Father G recognizes that there are gifts he brings to Homeboy Industries as a priest: vision, storytelling, blessing, helping the pilot light of hope catch fire. Even his “recruitment” strategy to attract gang kids to Homeboy is deeply rooted in his celebration of Masses in diverse settings, especially in jails and prisons.

He also candidly admits that he is neither particularly good at the day-to-day administrative tasks of leading an institution nor particularly interested in them. If you want to know about how to build and lead a remarkable institution, he directs you to others.

Father G, whose leadership at Homeboy extends more than two and a half decades, says he isn’t particularly worried about succession planning, because other people are in place to lead the organization. Businessman-philanthropist (and board member) Bruce Karatz has helped Homeboy discover new revenue-producing strategies to make the nonprofit more sustainable financially. A former gang member, Fabian, now leads the drug counseling aspect of Homeboy’s work. Father G has cultivated virtuous cycles of training and leadership for the whole organization and beyond.

Those efforts address the sustainability of the day-to-day institutional operations. When the time comes for Father G to step away from the work, though, they will not easily replace his priestly leadership, which has cultivated a culture where, as he says, quoting Julian of Norwich, “we are ‘clothed in God’s goodness.’” It is tempting to focus only on the gang intervention strategies and underestimate the significance of Father G’s Christian vision in shaping Homeboy’s culture.

Father G’s hope gives Homeboy Industries its lifeblood.

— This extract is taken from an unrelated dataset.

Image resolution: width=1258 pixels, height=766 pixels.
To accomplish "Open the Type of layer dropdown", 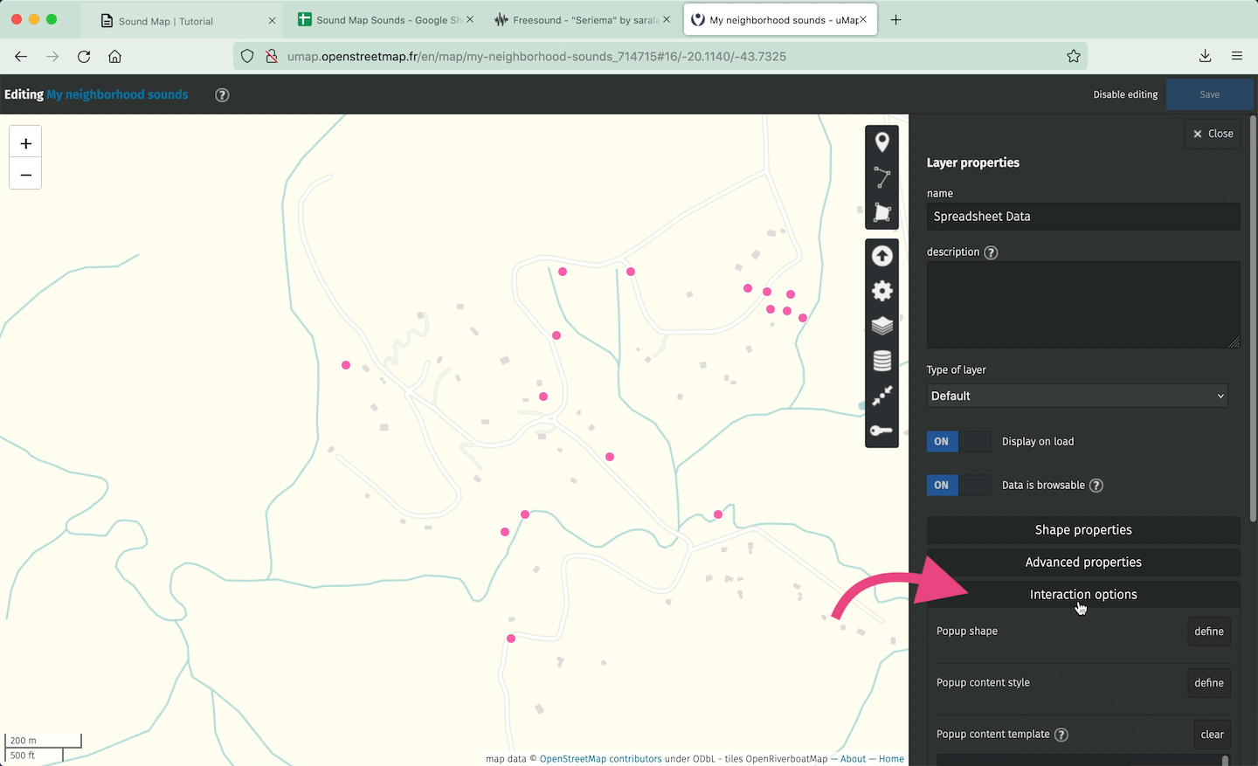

He continually points to miracles, kinship, awe, blessing and delight, even as he acknowledges the pain, brokenness and suffering. Father G is no optimist; he has buried too many kids felled by gang violence. But neither is he a pessimist; he has witnessed too much transformation. He embraces both a hope-filled future orientation and a clear-eyed awareness of humanity’s brokenness.

He shines that hope through his vision of God, his work for healing and wholeness, and his empowerment of others to lead. Father G’s witness and leadership invite us to see how the end is our beginning, to learn to see as God sees and to join the team of Christian social innovation.